[TO DO]
1 - Rewrite the stretch of the passage on Pakistan's FDI inflows from "It is indeed" through "flows are staggered.", replacing "researcher" with "analyst".
2 - Report every line of the entries that contains the string "computer", matching case exactly.

It is indeed remarkable that gross FDI inflow in September was nearly $442 million, the highest since July 2017 (nearly 26 months), as one sell side brokerage researcher wrote in excitement. Net FDI inflow in September 2019 was also at a 26-month high of $385 million.

Does this mean that Pakistan will receive higher FDI inflows in FY20? Not necessarily! FDI flows aren’t like portfolio inflows that often track stock valuations, and other macroeconomic and market fundamentals, and therefore X-month high and Y-month low reflects market sentiments. Instead, FDI flows are staggered.

 

The fact that net FDI inflow had slipped to a low of $155 million didn’t prevent FY18 witness a growth in annual FDI flows, whereas the inflow as high as $319 million in December 2018 didn’t prevent FY19 from witnessing a fall in FDI flows.+

One can’t hide the fact the FDI inflows in September 2019 and 1QFY20 in total aren’t broad-based. Save for a telecom FDI from Norway in September 2019 (which deserves a separate discussion), the picture is embarrassingly poor. Excluding Norway, net FDI is actually 33 percent year-on-year down in September 2019. But the Marketeer-in-Chief perhaps hasn’t been briefed about these numbers.

[RAW DATA]
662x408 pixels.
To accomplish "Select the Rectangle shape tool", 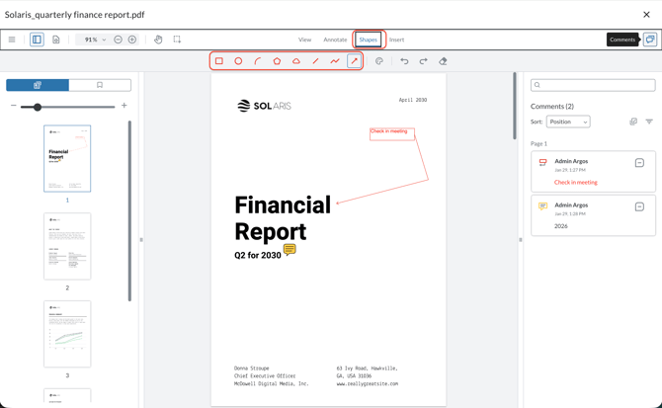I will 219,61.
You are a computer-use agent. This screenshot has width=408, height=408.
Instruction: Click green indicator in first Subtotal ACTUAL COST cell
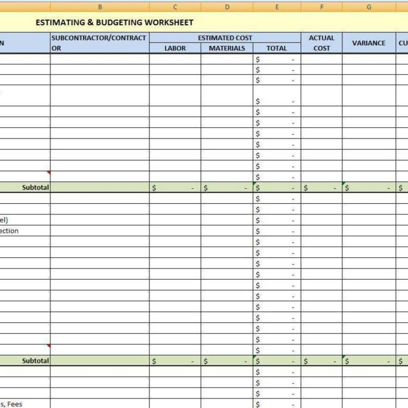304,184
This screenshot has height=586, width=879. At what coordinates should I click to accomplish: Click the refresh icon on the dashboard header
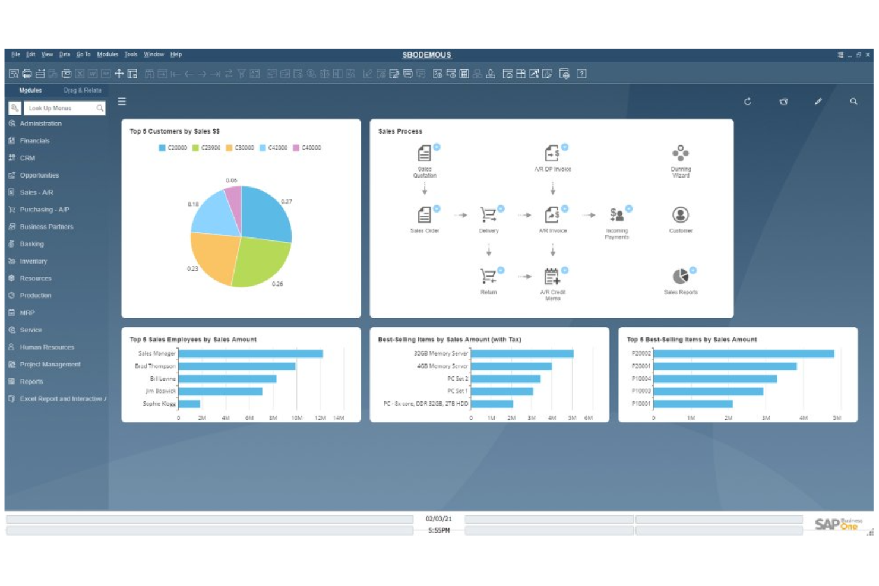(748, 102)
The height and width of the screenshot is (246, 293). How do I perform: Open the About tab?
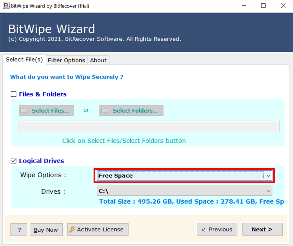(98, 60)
==
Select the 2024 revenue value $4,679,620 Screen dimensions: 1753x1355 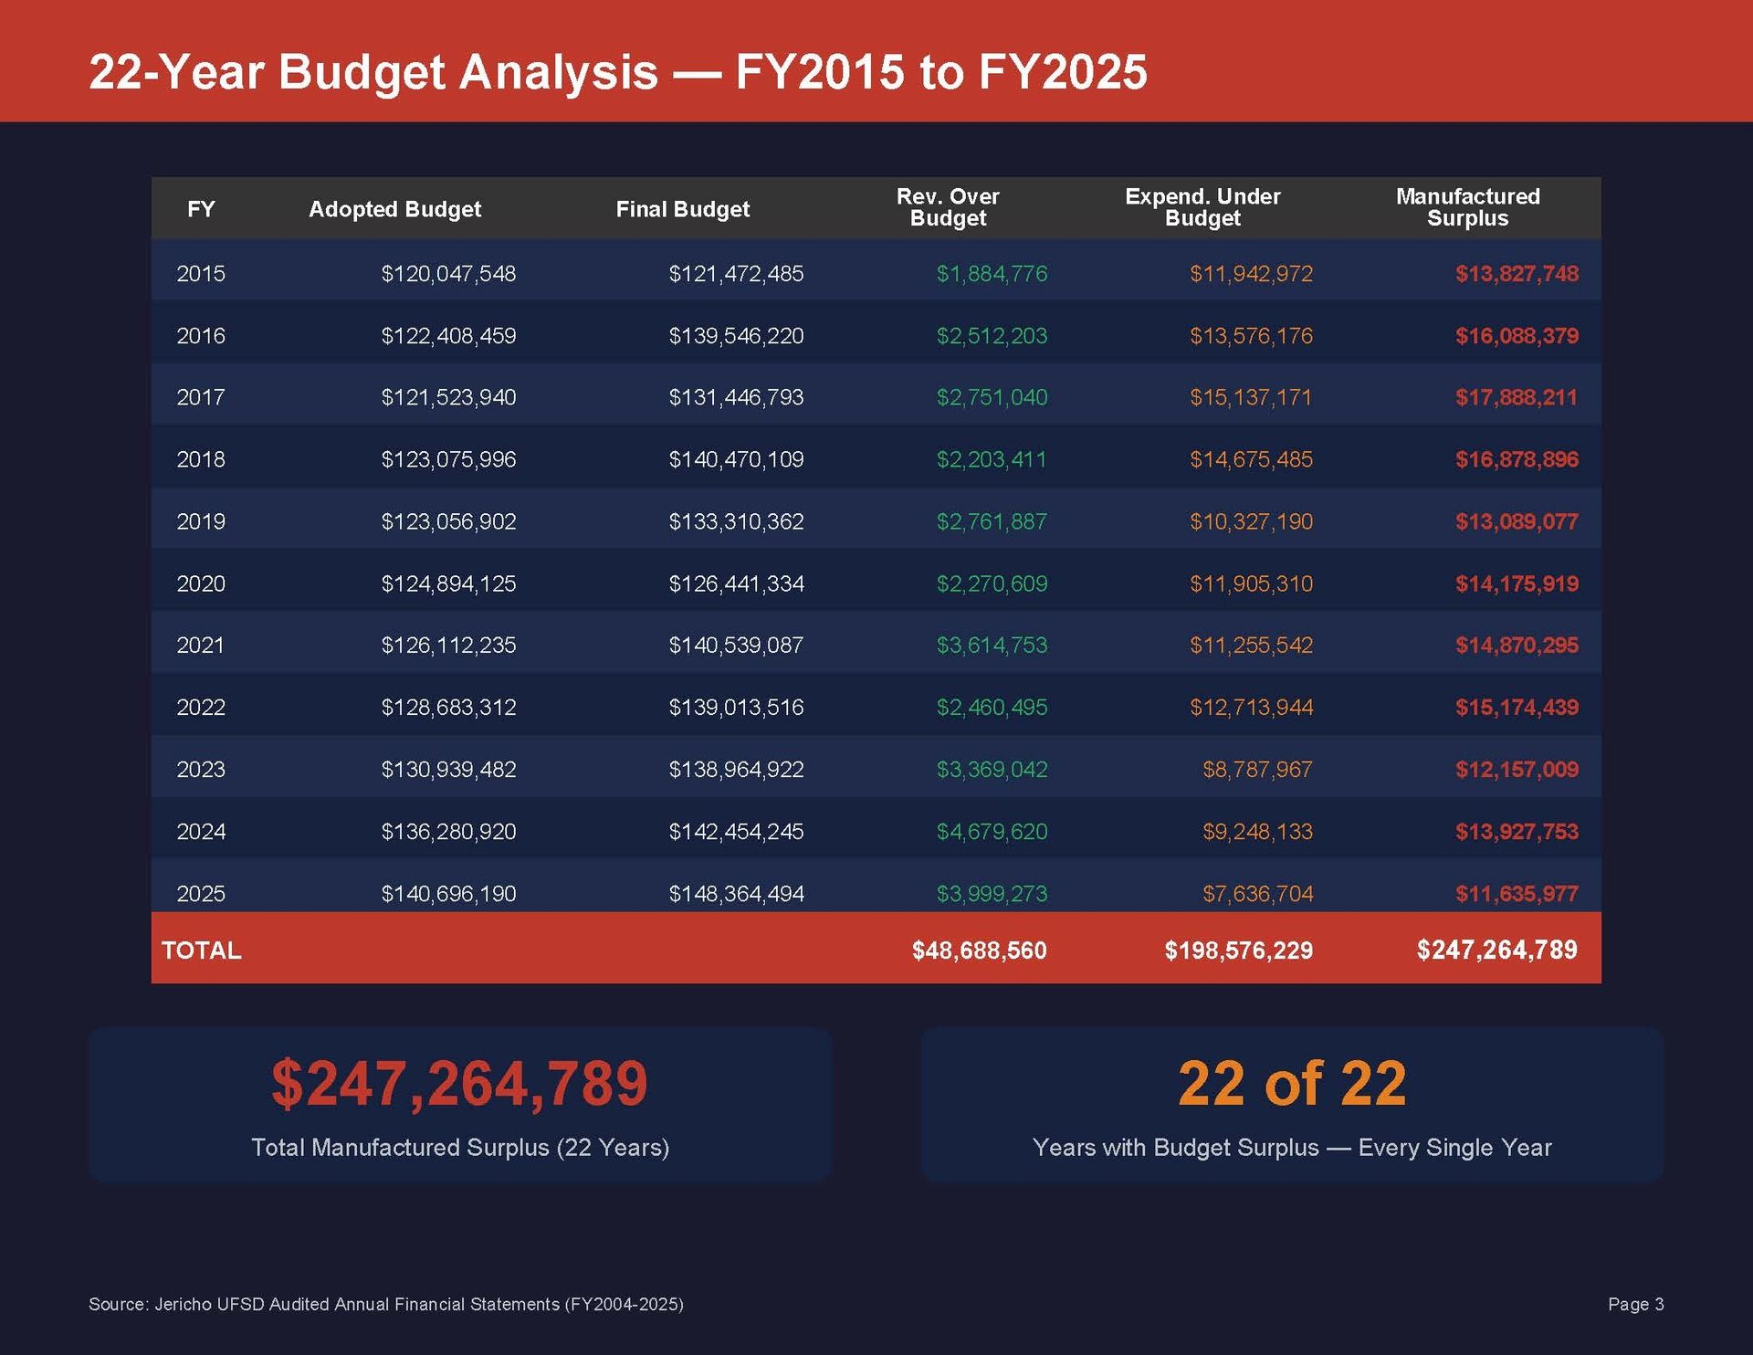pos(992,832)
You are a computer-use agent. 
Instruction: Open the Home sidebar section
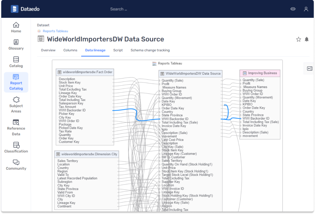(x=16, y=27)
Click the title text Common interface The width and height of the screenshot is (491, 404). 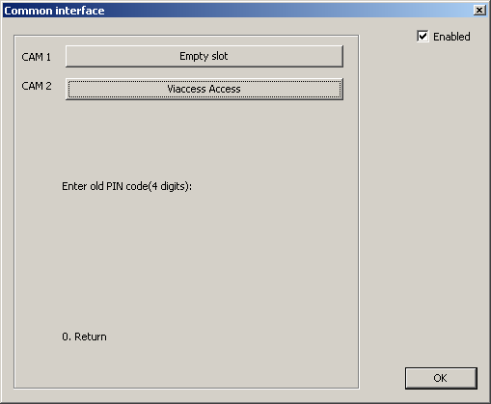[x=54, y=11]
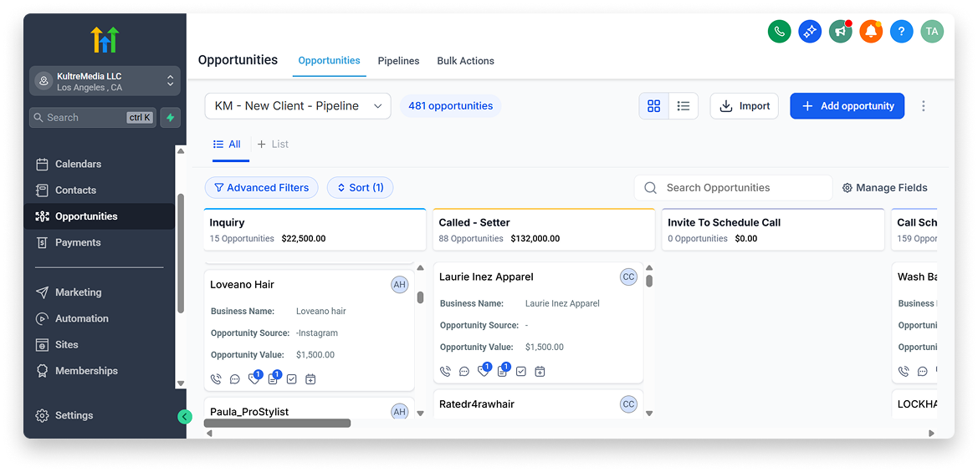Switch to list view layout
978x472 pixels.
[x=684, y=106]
...
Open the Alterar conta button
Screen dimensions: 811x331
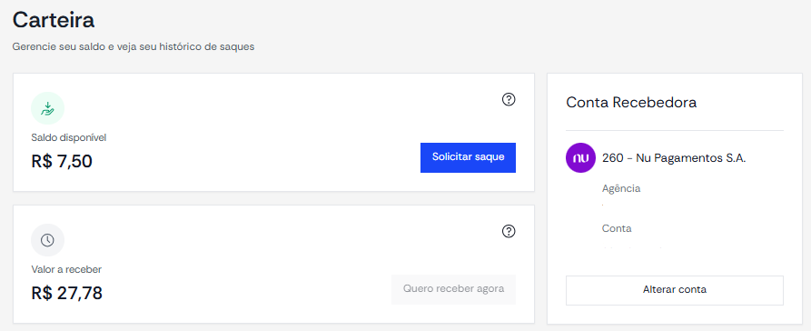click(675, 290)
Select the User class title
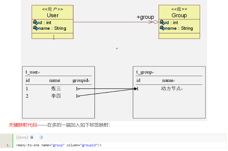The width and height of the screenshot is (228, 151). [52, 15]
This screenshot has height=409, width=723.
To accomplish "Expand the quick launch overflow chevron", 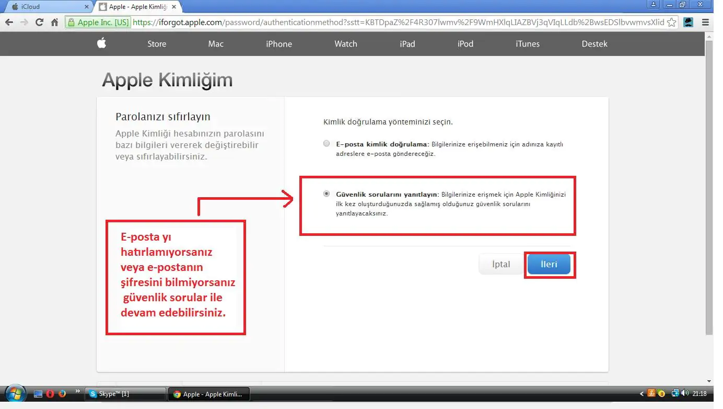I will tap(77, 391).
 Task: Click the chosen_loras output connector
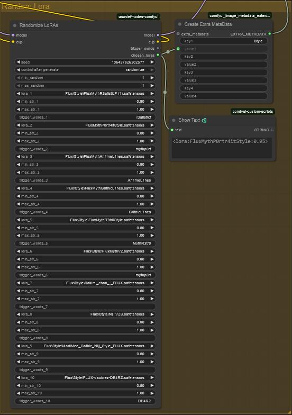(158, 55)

[EXERCISE ANSWERS]
1 -
It is indeed remarkable that gross FDI inflow in September was nearly $442 million, the highest since July 2017 (nearly 26 months), as one sell side brokerage analyst wrote in excitement. Net FDI inflow in September 2019 was also at a 26-month high of $385 million.

Does this mean that Pakistan will receive higher FDI inflows in FY20? Not necessarily! FDI flows aren’t like portfolio inflows that often track stock valuations, and other macroeconomic and market fundamentals, and therefore X-month high and Y-month low reflects market sentiments. Instead, FDI flows are staggered.

2 -
You are a computer-use agent. This screenshot has width=408, height=408.
You are a computer-use agent. 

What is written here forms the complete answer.